Dr. Brian Shaw: Fungal growth and development. The Shaw Lab uses advanced microscopy to investigate the cellular and molecular basis for fungal growth and development. In fungi, production of hypha utilizes two cellular structures unique to fungi: a tip body called a Spitzenkorper that concentrates exocytosis to the cell apex, and a sub-apical collar enriched for endocytosis found just behind the Spitzenkorper. Students will use fusion PCR to create constructs to insert coding sequence for fluorescent proteins (GFP and mCherry) into the genomic native locus for genes of interest in the maize pathogen Colletotrichum graminicola. Students will then image transformants using a laser scanning confocal microscope to document the dynamic localization of the proteins within the growing cell to these unique fungal structures. We also have found that C. graminicola conidia produce an adhesive in only one region of the spore. Adherence at this region triggers germination. Spores that do not make contact with the substrate in this region do not attach and therefore can be dispersed further until they settle onto the surface at their adhesive region. Students will investigate the cellular basis for spore attachment and develop models for how this selectivity enhances spore dispersal in the field.

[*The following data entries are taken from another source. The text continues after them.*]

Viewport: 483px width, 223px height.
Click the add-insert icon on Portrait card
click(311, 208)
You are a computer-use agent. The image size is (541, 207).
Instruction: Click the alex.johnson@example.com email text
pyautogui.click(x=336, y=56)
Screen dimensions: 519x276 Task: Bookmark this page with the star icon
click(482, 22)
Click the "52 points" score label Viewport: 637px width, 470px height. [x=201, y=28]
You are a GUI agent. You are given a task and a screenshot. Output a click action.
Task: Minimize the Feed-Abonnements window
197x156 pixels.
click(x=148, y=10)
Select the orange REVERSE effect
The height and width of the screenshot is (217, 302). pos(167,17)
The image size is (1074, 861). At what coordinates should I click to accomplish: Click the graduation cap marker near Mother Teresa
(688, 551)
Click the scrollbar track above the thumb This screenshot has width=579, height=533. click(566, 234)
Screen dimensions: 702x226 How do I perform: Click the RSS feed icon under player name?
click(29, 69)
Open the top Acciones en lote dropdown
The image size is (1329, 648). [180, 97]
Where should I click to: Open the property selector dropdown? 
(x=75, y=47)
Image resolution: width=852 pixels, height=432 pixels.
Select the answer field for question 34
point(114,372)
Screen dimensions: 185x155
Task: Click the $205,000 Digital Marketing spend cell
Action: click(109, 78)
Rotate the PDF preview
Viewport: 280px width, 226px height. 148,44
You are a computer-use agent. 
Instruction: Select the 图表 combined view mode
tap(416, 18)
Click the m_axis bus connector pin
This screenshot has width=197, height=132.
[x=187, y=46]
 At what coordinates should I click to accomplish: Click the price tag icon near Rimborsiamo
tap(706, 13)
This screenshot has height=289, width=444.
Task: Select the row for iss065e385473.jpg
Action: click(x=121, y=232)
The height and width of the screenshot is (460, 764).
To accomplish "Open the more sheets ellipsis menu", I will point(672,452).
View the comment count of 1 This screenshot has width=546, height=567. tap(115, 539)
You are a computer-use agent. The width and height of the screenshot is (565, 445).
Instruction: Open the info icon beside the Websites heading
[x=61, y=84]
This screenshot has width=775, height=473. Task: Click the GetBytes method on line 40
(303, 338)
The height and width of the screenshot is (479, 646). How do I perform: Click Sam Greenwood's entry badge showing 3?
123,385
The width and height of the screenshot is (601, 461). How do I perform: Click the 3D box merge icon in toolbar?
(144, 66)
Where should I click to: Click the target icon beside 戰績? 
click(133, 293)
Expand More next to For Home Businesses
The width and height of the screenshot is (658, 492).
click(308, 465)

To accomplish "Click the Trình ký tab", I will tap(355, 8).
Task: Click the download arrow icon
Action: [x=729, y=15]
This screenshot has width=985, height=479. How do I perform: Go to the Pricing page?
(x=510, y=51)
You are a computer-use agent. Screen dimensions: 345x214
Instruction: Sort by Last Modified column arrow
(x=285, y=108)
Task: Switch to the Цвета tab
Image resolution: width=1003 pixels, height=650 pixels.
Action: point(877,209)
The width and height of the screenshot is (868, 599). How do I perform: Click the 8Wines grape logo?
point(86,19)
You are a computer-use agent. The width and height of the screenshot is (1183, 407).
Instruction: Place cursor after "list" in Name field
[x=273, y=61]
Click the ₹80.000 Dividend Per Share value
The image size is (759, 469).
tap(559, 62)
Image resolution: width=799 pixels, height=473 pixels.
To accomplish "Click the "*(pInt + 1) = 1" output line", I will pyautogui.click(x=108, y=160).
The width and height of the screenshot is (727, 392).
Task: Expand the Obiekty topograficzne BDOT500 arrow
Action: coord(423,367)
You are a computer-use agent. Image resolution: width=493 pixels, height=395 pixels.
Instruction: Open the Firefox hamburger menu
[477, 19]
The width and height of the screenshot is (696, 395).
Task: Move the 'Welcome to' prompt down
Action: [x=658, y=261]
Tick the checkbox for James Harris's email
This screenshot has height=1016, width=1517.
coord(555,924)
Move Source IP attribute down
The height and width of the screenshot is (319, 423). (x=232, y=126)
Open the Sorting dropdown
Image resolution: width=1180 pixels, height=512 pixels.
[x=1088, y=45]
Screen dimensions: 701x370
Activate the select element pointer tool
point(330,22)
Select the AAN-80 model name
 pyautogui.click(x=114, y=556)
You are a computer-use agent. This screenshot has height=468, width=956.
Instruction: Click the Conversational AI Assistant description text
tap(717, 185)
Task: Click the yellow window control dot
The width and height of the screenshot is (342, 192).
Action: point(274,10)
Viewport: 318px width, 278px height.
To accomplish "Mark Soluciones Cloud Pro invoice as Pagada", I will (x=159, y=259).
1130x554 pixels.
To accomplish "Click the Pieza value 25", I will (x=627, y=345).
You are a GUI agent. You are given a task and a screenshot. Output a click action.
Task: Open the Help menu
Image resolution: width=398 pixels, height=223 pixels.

Dr. Jeanmarie Verchot: Plant virology and biotechnology. The Verchot lab has developed pipeline for screening Arabidopsis mutant lines for bZIP transcription factors that regulate virus resistance. Arabidopsis is the principal model for plant genome analysis, studying plant-virus co-evolution, and the molecular genetics of virus resistance and pathogenicity. This proposed research investigates the critical genetic responses underlying anti-viral defenses in plants. We reported the Turnip mosaic virus (TuMV; a potyvirus) and Plantago asiatica mosaic virus (PlAMV; a potexvirus) induce the expression of three bZIP TFs (bZIP17, bZIP28, and bZIP60) in Arabidopsis. In this research, undergraduate students will be screening a library of Arabidopsis KO mutant plants by inoculating them with GFP containing virus infectious clones, TuMV-GFP and PlAMV-GFP. They will collect digital images of GFP and between 5- and 14-day post inoculation to record changes in host susceptibility. They will learn to use IMAGE J to quantify GFP fluorescence and conduct statistical analysis of the data to identify host genes that restrict or exacerbate virus infection.